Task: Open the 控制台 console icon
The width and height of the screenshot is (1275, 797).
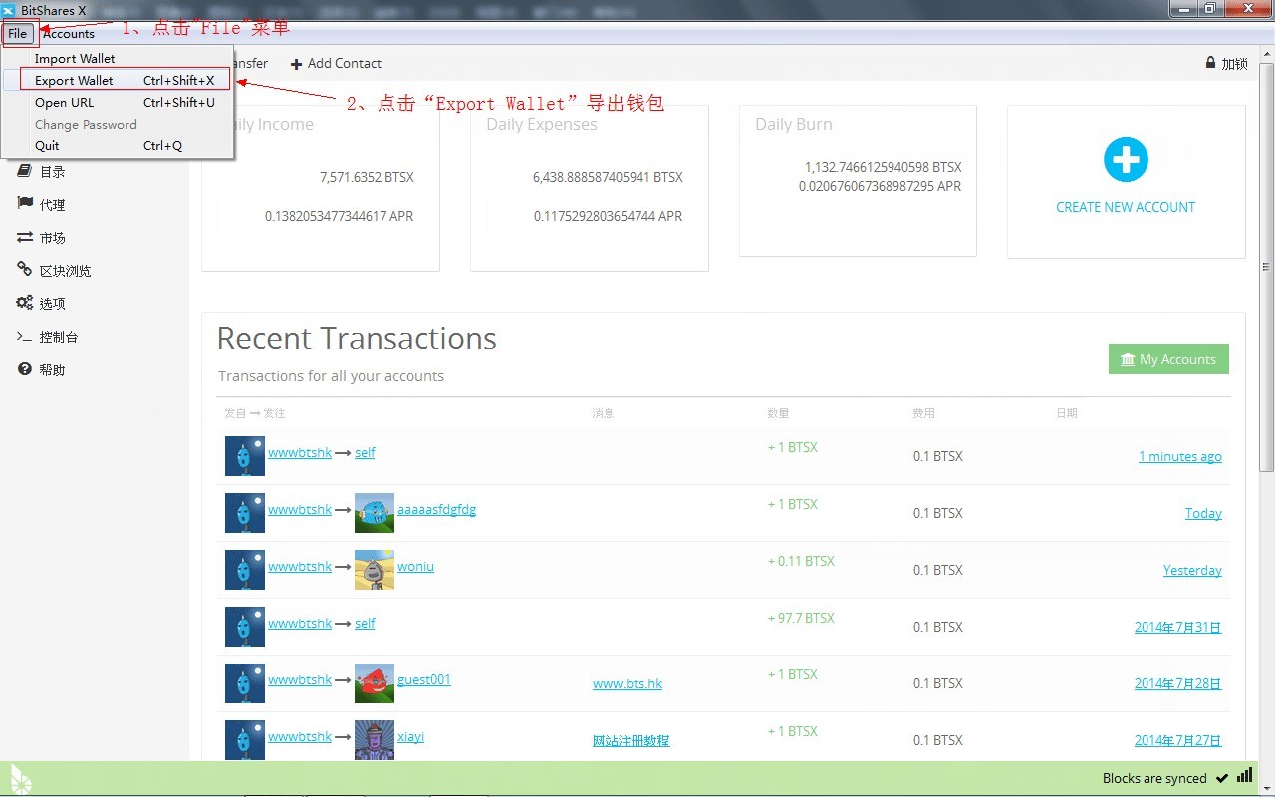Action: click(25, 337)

----

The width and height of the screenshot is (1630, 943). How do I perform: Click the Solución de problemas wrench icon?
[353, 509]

----

Could you give the data again, from the line holding "Task: Open the 控制台 console icon" through the line holding "Action: click(25, 337)", inclusive, with "console icon" replaced by "terminal icon", everything else unchanged and the pictures left out?

Task: Open the 控制台 terminal icon
The width and height of the screenshot is (1275, 797).
Action: click(25, 337)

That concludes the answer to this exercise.